WHAT IS EXPECTED:
Output begins at the line with "Task: Click the Forward navigation arrow" and ends at the last line of the records below. Copy each line in that span exactly, and leave out pictures.

=== PROVIDED RECORDS ===

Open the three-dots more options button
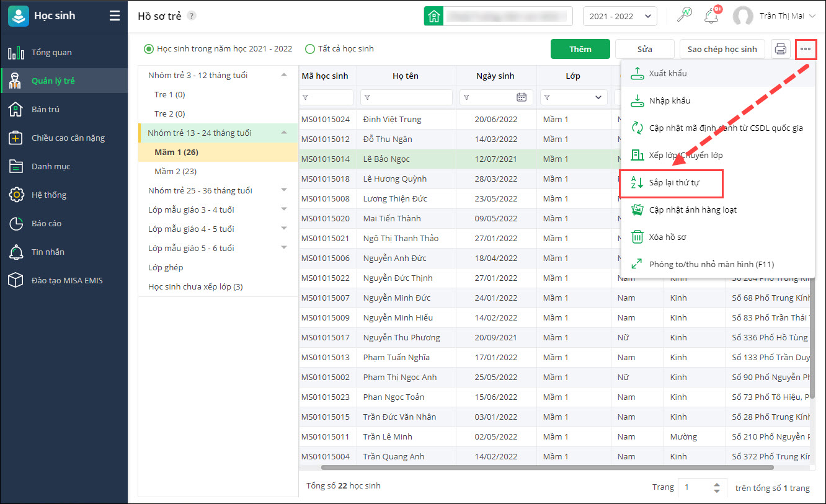This screenshot has height=504, width=826. 805,49
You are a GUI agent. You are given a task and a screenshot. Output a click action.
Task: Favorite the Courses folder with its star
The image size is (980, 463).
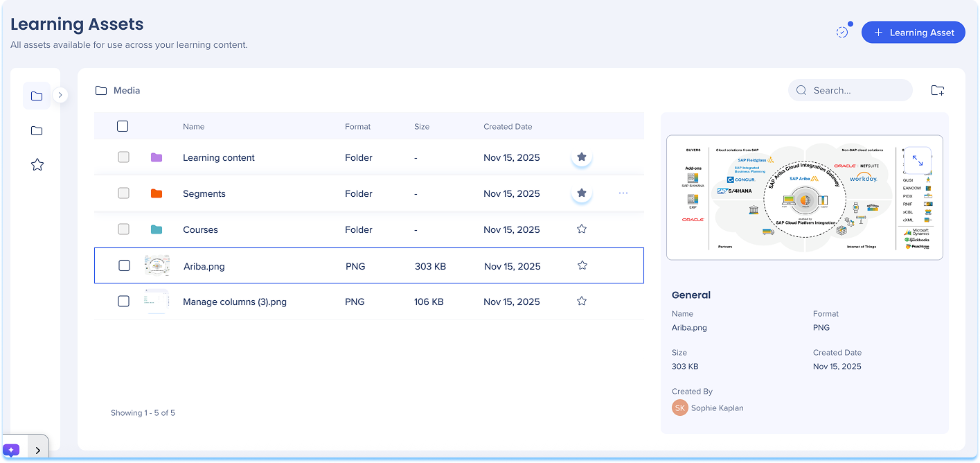[582, 229]
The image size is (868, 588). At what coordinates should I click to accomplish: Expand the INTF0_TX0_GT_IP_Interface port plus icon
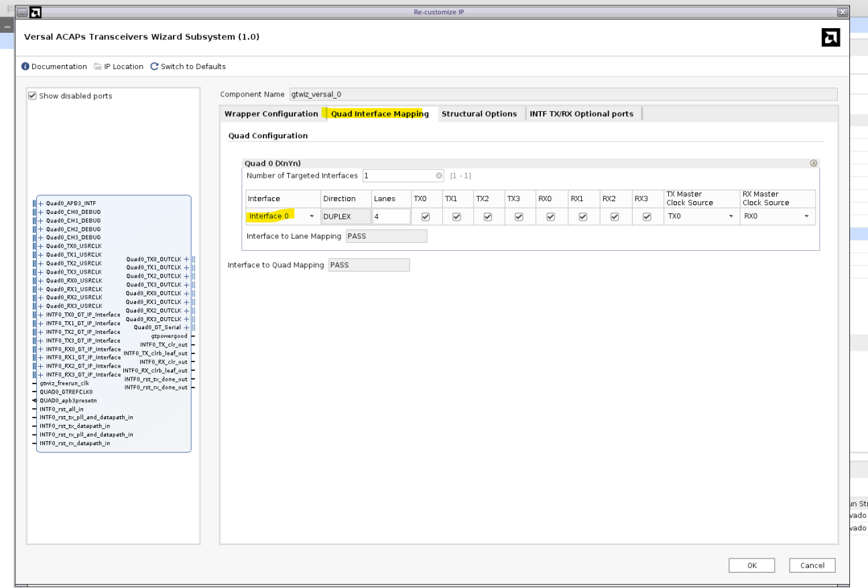pyautogui.click(x=40, y=314)
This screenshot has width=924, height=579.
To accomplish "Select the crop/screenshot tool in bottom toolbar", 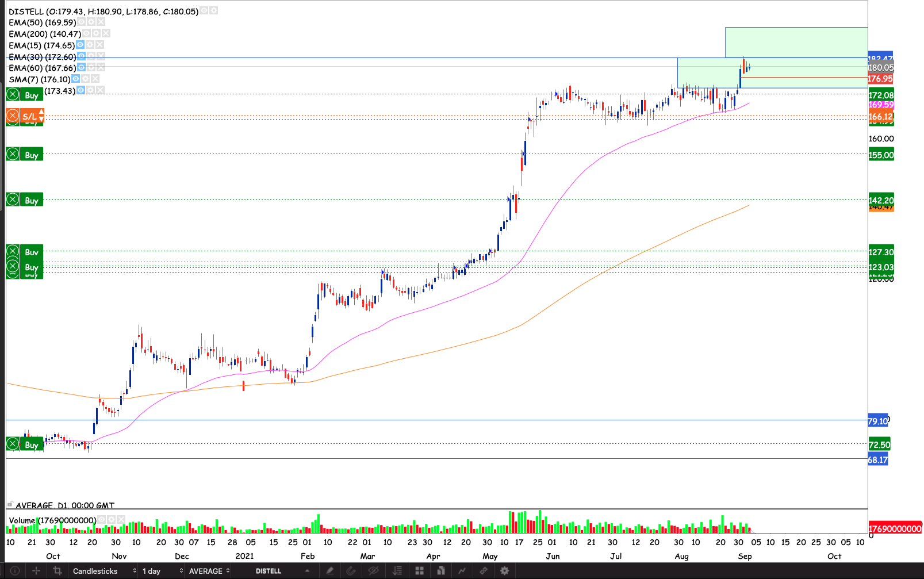I will click(x=57, y=571).
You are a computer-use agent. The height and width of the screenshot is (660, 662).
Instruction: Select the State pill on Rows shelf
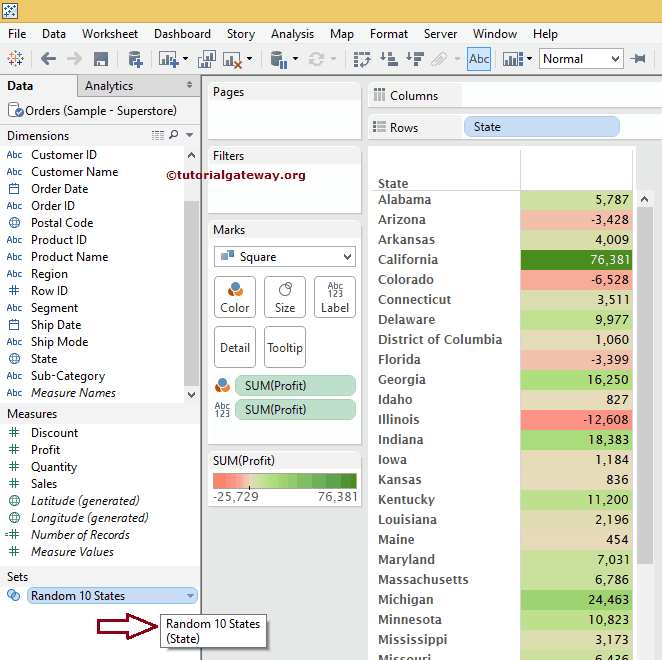pos(541,127)
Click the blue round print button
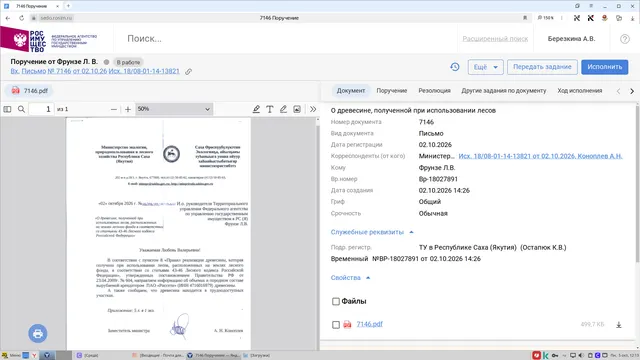The image size is (640, 360). tap(38, 333)
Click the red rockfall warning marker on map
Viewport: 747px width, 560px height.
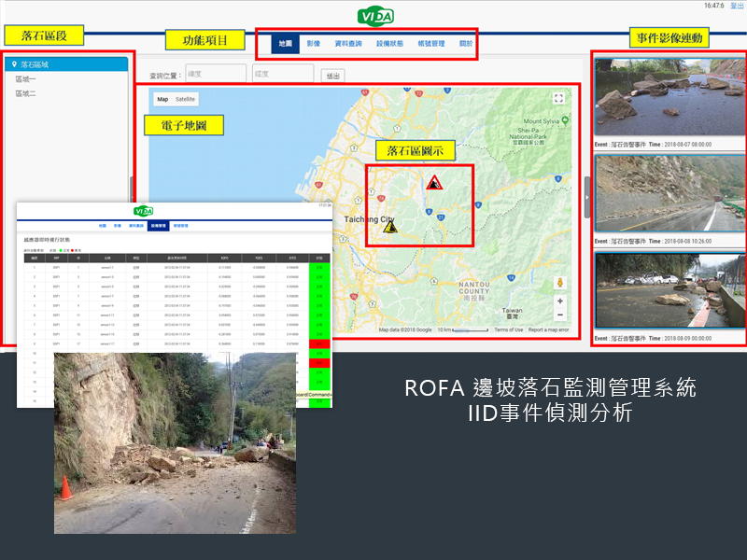pos(433,183)
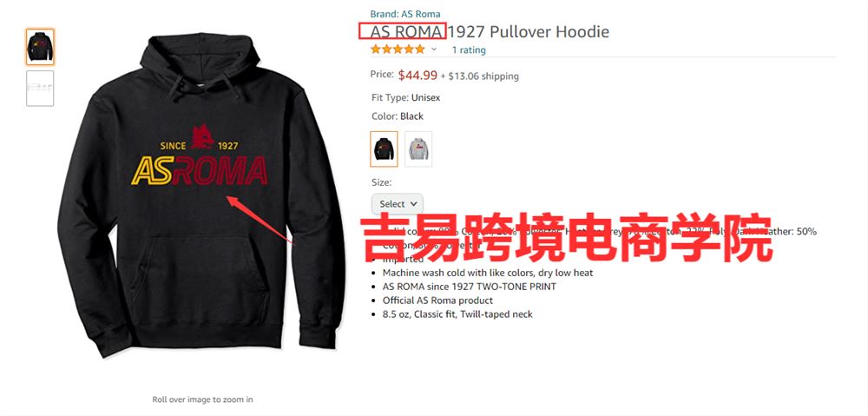
Task: Click the Roll over image to zoom text
Action: tap(202, 399)
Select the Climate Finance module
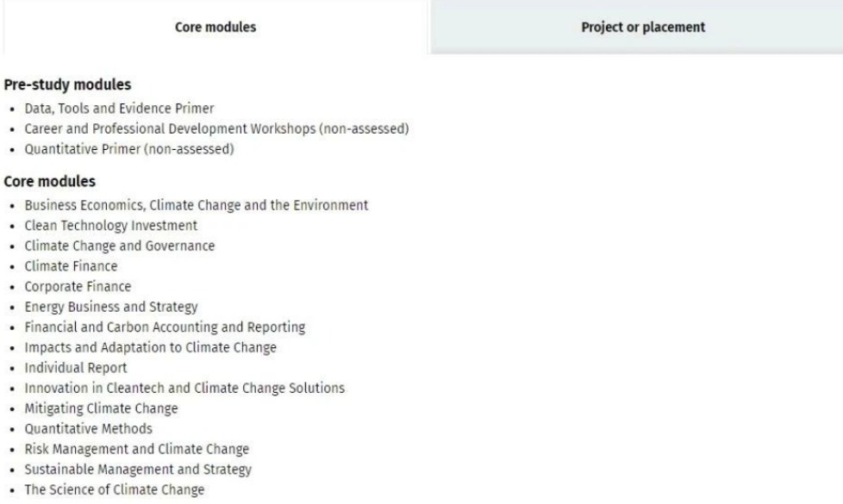Image resolution: width=843 pixels, height=504 pixels. (71, 266)
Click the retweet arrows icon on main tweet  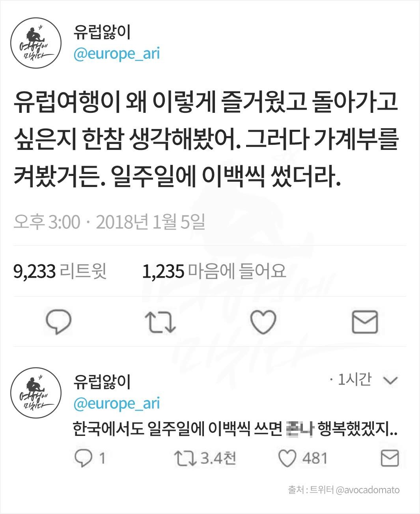[161, 321]
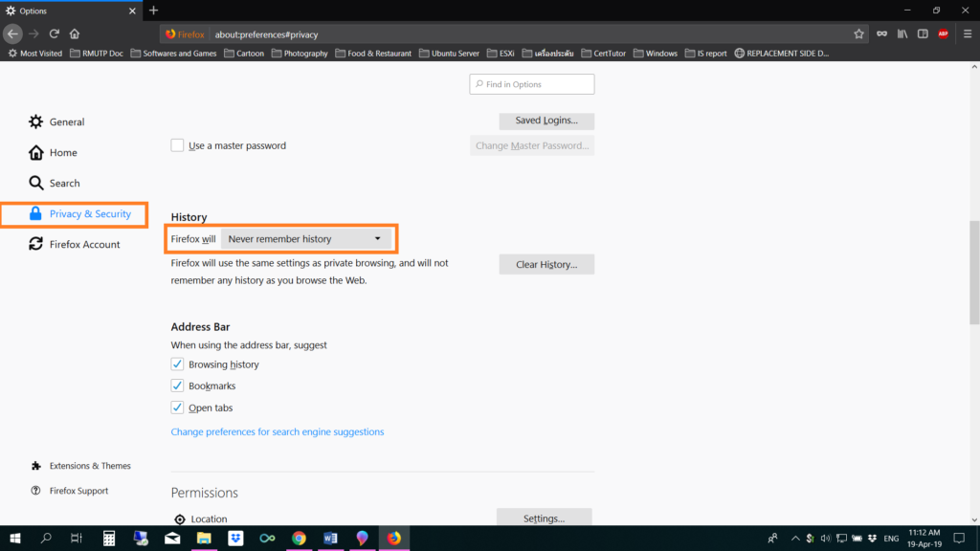
Task: Select the General settings section
Action: click(x=67, y=121)
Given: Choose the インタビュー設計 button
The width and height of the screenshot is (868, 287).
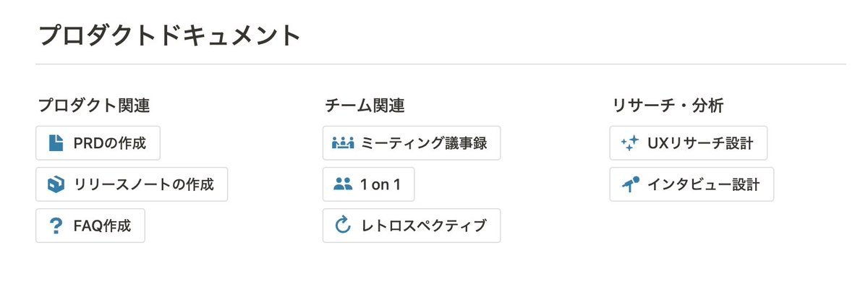Looking at the screenshot, I should (x=692, y=184).
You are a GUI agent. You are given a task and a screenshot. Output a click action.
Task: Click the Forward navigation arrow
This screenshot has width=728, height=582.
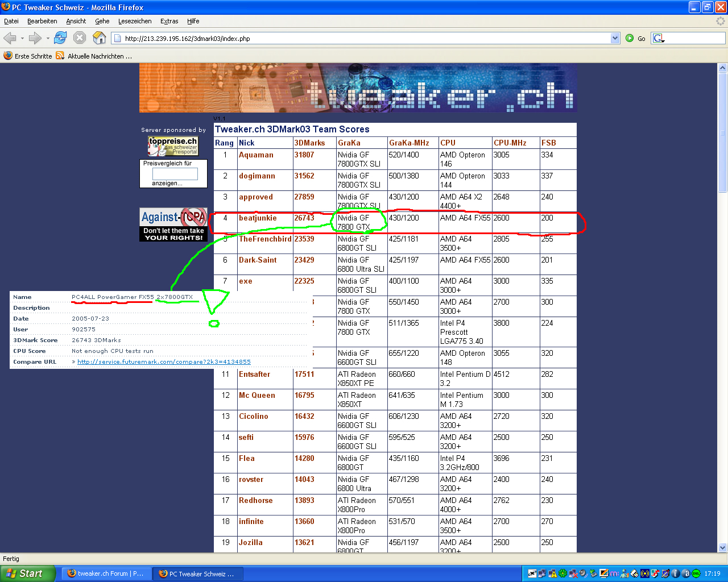(35, 38)
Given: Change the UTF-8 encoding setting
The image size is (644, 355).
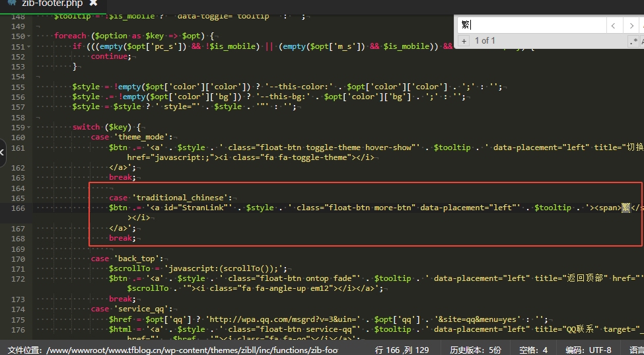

===

ANSWER:
Task: Click the Forward navigation arrow
This screenshot has width=728, height=582.
(35, 38)
Given: Change the UTF-8 encoding setting
The image size is (644, 355).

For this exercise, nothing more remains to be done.